Cultivating healthy relationships: How to bring out the best in yourself and others

I have saved this topic for the last, because normally what we want is to learn methods for changing the other person because we think it is they who need to change.  What I have tried to communicate during this series of posts is that it is actually we ourselves who need to change, not the other person.

But how can we get others to change?  As Bodhisattvas, don’t we want all beings to change themselves into Buddhas?  So while in general we say we don’t try change others, we nonetheless want others to change for the better.  The key condition for being able to help anyone is we ourselves need to have absolutely no need whatsoever for the other person to change.  The fact that they are a deluded mess serves us just fine because we know how to transform everything.  If we are attached to them changing, the more we try to change them, the more they will resist our advice, even if it is exactly the advice they need to hear.  But when they know we accept them just as they are and we have no hidden agenda why we want them to change, then they are open to listening to us.  We present them the alternatives, but leave them completely free to decide what to do.  In that space, they can make their own decision to change, and when they do so, they will own that decision as their own.

We need to make sure our motivation is pure.  We shouldn’t want others to change for ourselves, for example, so we no longer have to deal with their problems anymore.  We need to stop trying to change them.  We need to leave people to be completely free to change from their own side.  If we pressure people to change then even if they do it is not from their own side, and so it will not stick and not be meaningful.  We need to create an atmosphere of total respect and freedom for them to make their own decisions.  This is true even if they don’t do this for you.  In this space, we try set a good example.  The only real way to change others is to show a good example.  When people see our good example, and they see how it works better than what they are doing, they will naturally from their own side want to change.  We should only explicitly offer people advice if they ask for it, or if they are open to receiving it.  If they are not asking for it, then they will reject what we have to say as if we are shoving it down their throats.

A really great way of doing this is to ‘own others’ faults as your own.’  We see others as mirror-like Buddhas who reflect back to us our own faults.  We then find that fault inside of ourselves, and purge it like bad blood.  There are several benefits of practicing like this.  We will be able to show the best possible example for the other person.  We will learn what you need to learn about how to overcome their biggest faults.  And, at the very least, we will have one less fault.

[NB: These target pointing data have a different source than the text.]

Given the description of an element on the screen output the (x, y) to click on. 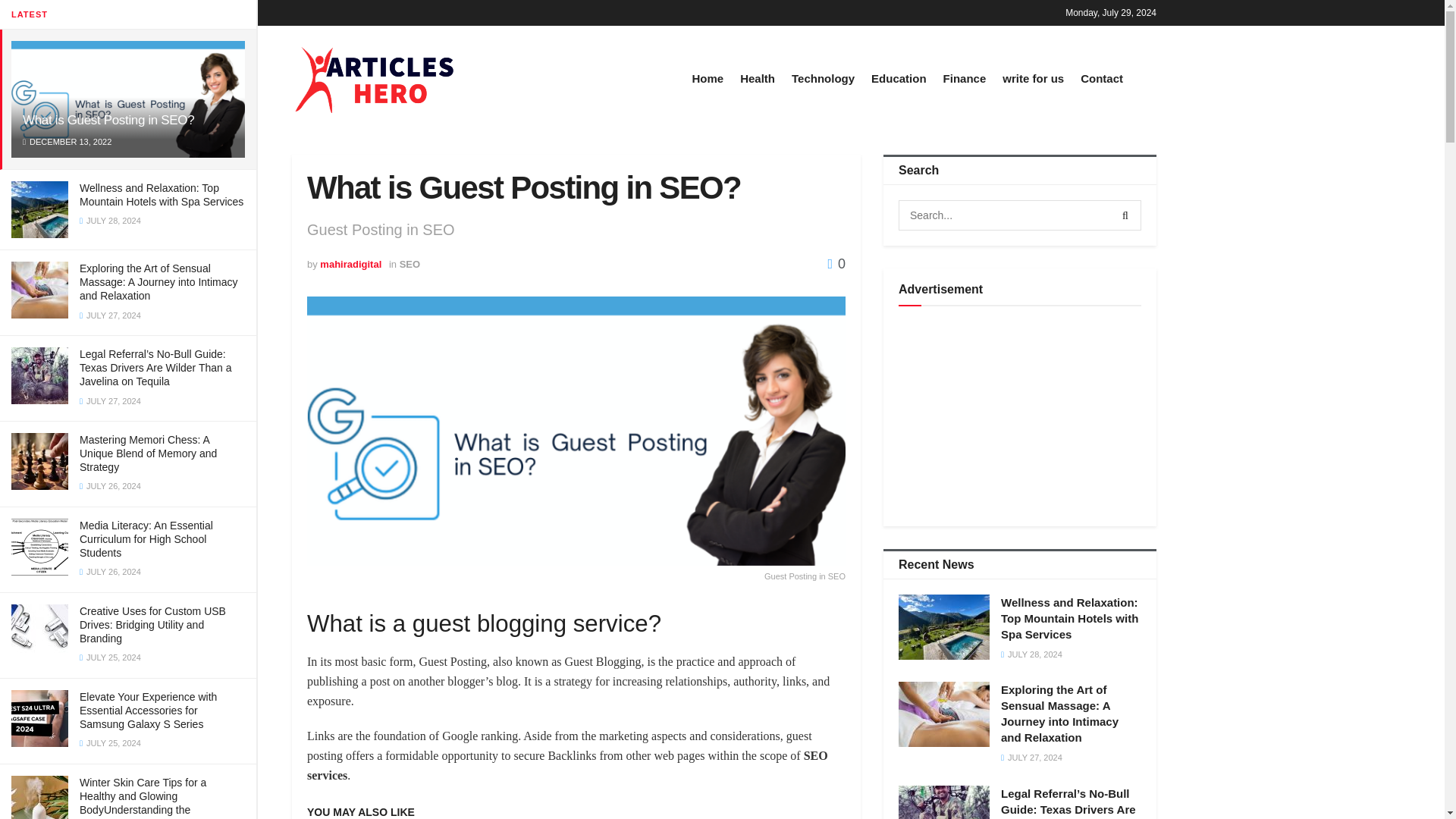
Education (898, 78)
Technology (823, 78)
write for us (1033, 78)
What is Guest Posting in SEO? (108, 120)
Contact (1101, 78)
Advertisement (1019, 416)
Home (707, 78)
Health (756, 78)
Finance (965, 78)
Given the description of an element on the screen output the (x, y) to click on. 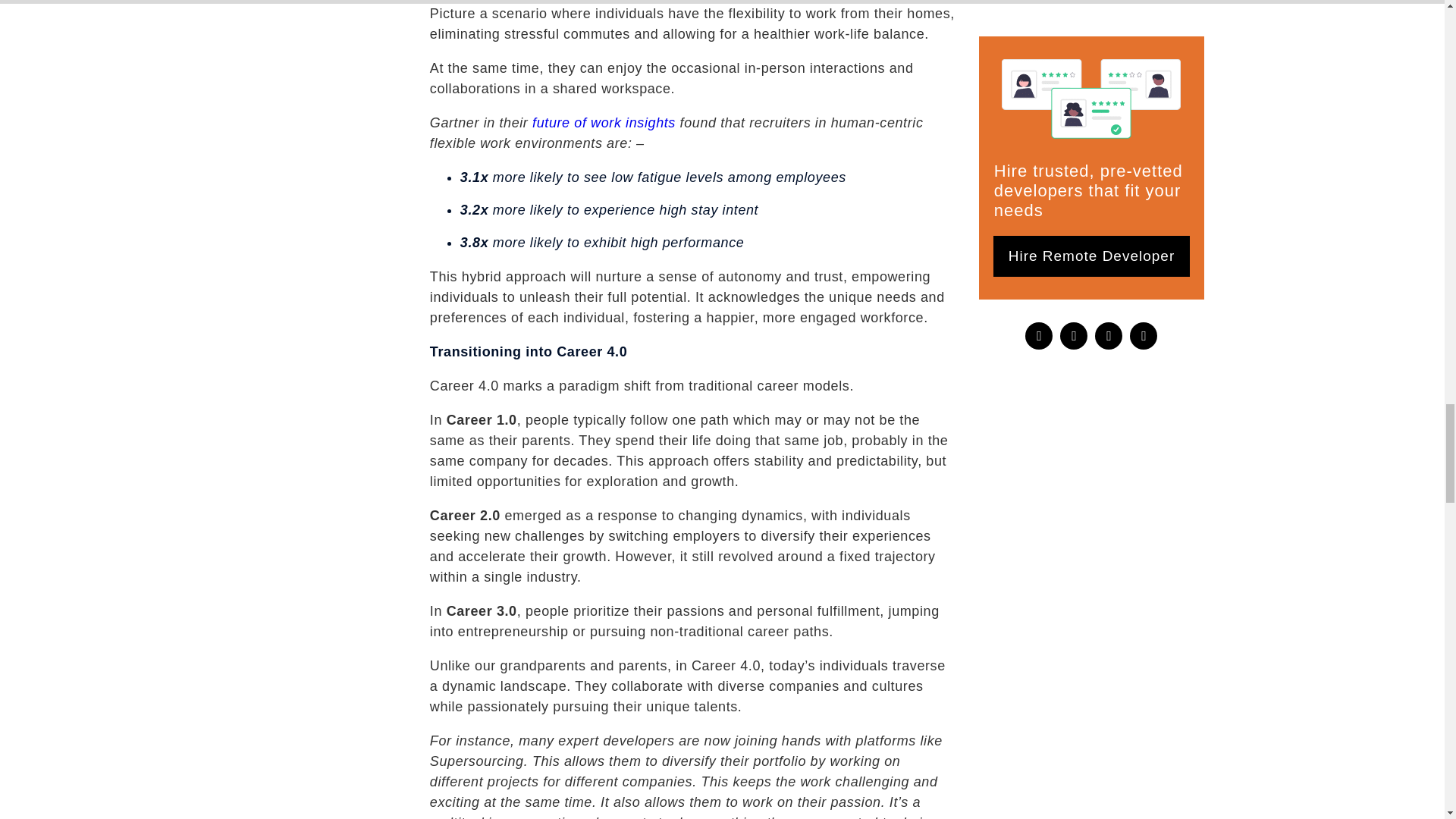
future of work insights (603, 122)
Given the description of an element on the screen output the (x, y) to click on. 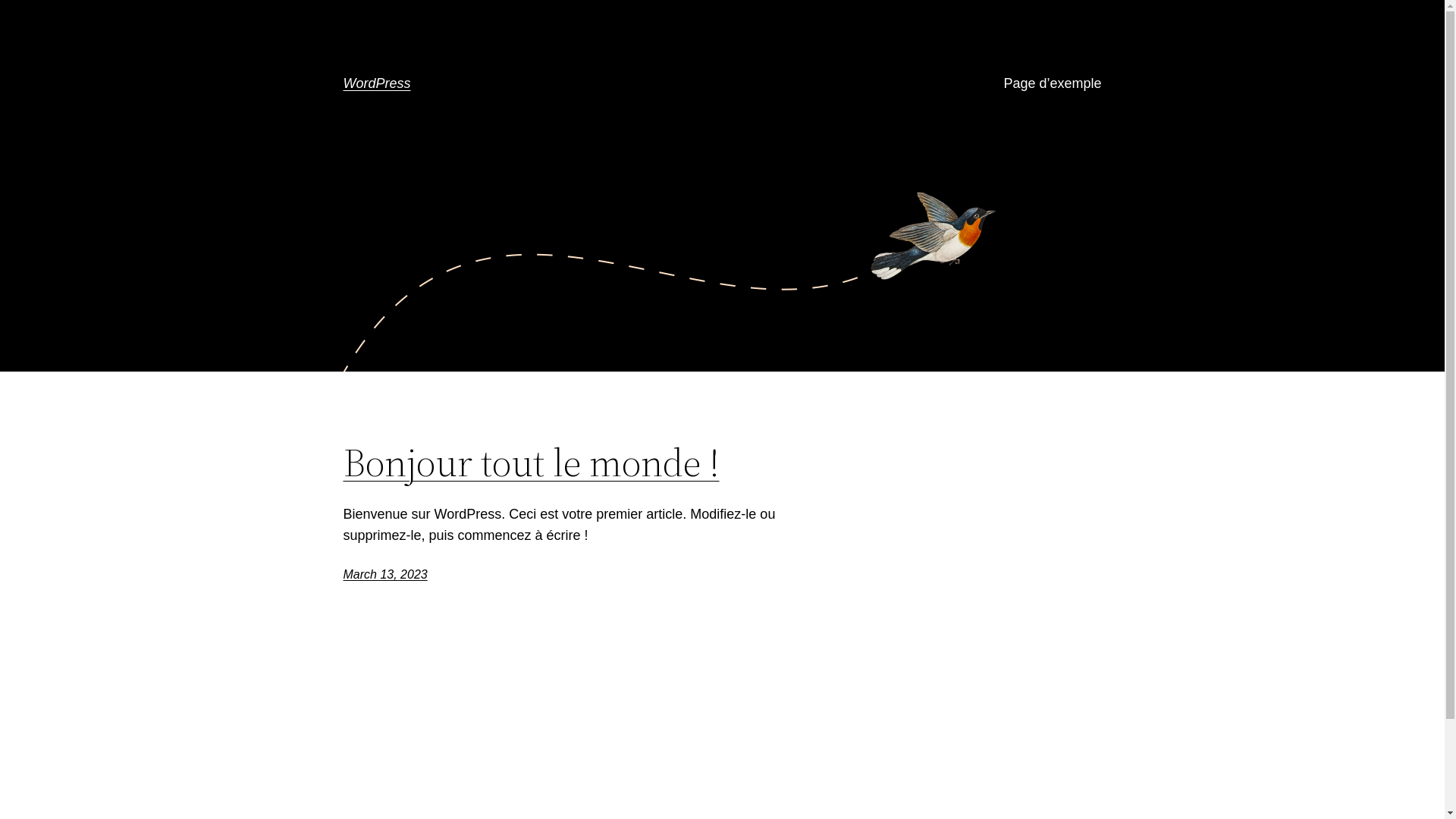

I know there are those who will think that it is a misuse of the Dharma to explain how we can use it to make our relationships more healthy, stable and rewarding.  But this is wrong.  First, most people come into the Dharma with the intention of fixing their lives.  If we do not respond to this need, they will turn to something else.  First we show them how they can fix the problems of this life with the Dharma, and on the basis of that experience we show them that they can also solve the problems of their future lives with the Dharma.  Second, this view grasps at our modern relationships as being inherently worldly.  All things are equally empty, so therefore all things are equally transformable.  It is our ignorance grasping at some things being intrinsically worldly that prevents us from bringing the Dharma into every aspect of our life.  This ignorance is actually quite common among many people, and they transmit this ignorance to other new people coming into the tradition.  This creates all sorts of inner turmoil for people.  They want to practice Dharma, but they don’t want to abandon their modern life, so they view the two as competitive with one another.  If they stick with the Dharma, they will have an extreme view and continue to transmit it to others, making them miserable in the process.  If they abandon the Dharma because “it asks too much of them”, then they lose everything.  Nobody wins from such a view.  Third, the primary task of our tradition right now is to attain the union of Kadampa Buddhism and modern life.  How can we do that if we are not allowed to bring the Dharma into our normal relationships and try use it to deal with our modern-day relationship challenges?

When Venerable Tharchin was on his long retreat, near the end he went to Geshe-la and said, “I am very close to enlightenment.  I know if I continue a bit longer I will make it.”  Geshe-la then told him that it was time to leave his retreat.  Venerable Tharchin was in shock because it was not the answer he was expecting!  Geshe-la then said, “If you stay up here, you will attain enlightenment, but you will become a ‘worthless Buddha’ because you will have no relationships with living beings.”  Our ability to help others depends upon the realizations in our heart and the quality of our relationships with others.  Eventually, we need to lead all beings to enlightenment.  We won’t even be able to begin to do so if we don’t first know how to have healthy, stable and rewarding relationships with others.  A Bodhisattva is a friend of the world.  This starts with the people in our lives.